La nota ha evidenziato che "agli incontri formativi di educazione al consenso si preferiscono i corsi di autodifesa, evidenziando nuovamente come la responsabilità nel sopravvivere a una violenza sia da imputare alla vittima. Vogliamo che insegniate agli uomini a non aggredire", aggiungendo che "non vengono adottate politiche di contenimento per l'inquinamento dell'aria, causato anche dal Petrolchimico vicinissimo al centro città e a diverse zone verdi". Le contestazioni si sono poi soffermate su "servizi di trasporto pubblico sono insufficienti, inefficienti ed estremamente cari, le agevolazioni per la componente studentesca sono ridicole. La linea che collega l'unico grande ospedale con il centro città è sempre oberata di persone, che spesso devono prendere la corsa successiva, ritardando l'arrivo all'ospedale o alle lezioni universitarie che si tengono anch'esse a Cona. Gli spazi di contestazione alle politiche cittadine sono concessi solo se lontani dal centro, in luoghi dove non si crea fastidio o disturbo. Le manifestazioni e il corteo a sostegno alla lotta Palestinese sono state autorizzate solo a patto che non passassero per zone effettivamente visibili e frequentate".

Le realtà organizzatrici hanno concluso che "manifestare contro il patriarcato significa per noi pretendere l'uguaglianza politica, economica, legale, personale e sociale di tutti i generi e le soggettività.
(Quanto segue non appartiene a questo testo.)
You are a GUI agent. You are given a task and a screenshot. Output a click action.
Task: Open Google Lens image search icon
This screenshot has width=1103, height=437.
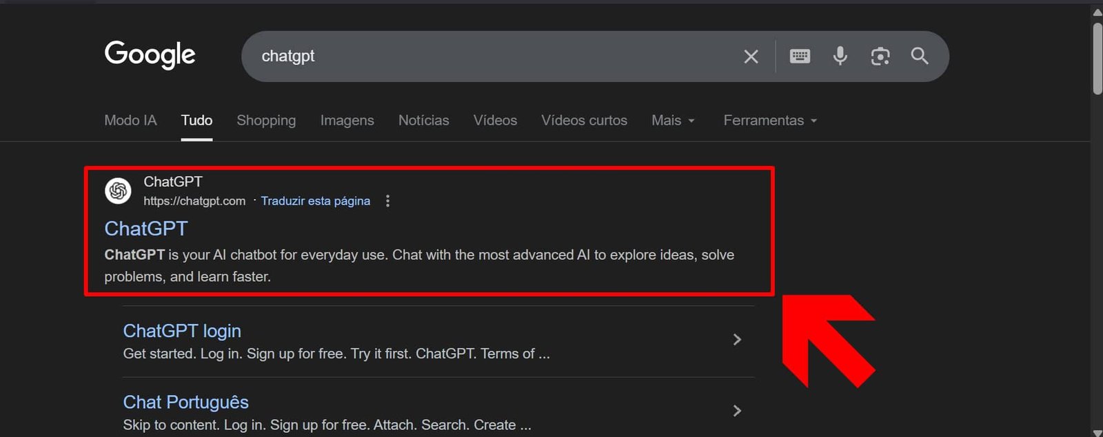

L'invisibilizzazione delle nostre identità, della nostra esistenza non è più tollerata. Manifestare contro il capitalismo significa bloccare la frenesia capitalista che ci opprime, rivendicando i nostri diritti di lavoratrici. Pretendiamo un lavoro sicuro, delle tutele e il superamento dell'imposizione patriarcale che vige nell'ambito lavorativo. Necessitiamo di una formazione e di un'educazione gratuita, che non sia subordinata agli standard ciseteropatriarcali e religiosi. Manifestiamo contro il razzismo e l'antimeridionalismo per saper riconoscere le differenti matrici d'odio e oppressione che costituiscono queste ideologie, abbattendo le discriminazioni e le violenze".